**To do**
Only lines that contain the word "button" are to be returned from the data below.

(Saved data entries)
▬▬▬

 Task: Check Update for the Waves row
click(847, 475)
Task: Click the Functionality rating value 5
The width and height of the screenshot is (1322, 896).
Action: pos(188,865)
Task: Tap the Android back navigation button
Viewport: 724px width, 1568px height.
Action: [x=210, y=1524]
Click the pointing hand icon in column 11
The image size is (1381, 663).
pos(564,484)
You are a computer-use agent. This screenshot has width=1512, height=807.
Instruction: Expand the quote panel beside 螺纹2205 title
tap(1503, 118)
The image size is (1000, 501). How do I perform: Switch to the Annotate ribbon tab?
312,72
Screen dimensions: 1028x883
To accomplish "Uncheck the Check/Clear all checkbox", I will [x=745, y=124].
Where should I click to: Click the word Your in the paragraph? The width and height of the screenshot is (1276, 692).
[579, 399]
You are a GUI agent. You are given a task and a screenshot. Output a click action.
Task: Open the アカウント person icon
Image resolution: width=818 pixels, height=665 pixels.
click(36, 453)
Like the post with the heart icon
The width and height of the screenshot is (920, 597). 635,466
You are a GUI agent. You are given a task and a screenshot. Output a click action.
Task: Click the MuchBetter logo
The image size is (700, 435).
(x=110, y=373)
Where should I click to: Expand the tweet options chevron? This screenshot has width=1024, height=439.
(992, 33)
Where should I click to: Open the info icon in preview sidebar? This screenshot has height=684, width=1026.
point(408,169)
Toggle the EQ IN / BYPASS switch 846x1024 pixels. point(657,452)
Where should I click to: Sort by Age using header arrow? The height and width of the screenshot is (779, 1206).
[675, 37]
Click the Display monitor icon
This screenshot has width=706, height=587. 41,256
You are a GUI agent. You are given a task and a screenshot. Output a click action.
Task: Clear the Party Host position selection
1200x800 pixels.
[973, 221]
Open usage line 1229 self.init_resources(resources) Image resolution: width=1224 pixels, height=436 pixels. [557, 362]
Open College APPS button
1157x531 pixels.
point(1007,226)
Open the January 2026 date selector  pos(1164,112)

▬▬▬

**Answer for this exercise**
Task: Tap the Android back navigation button
Open College APPS button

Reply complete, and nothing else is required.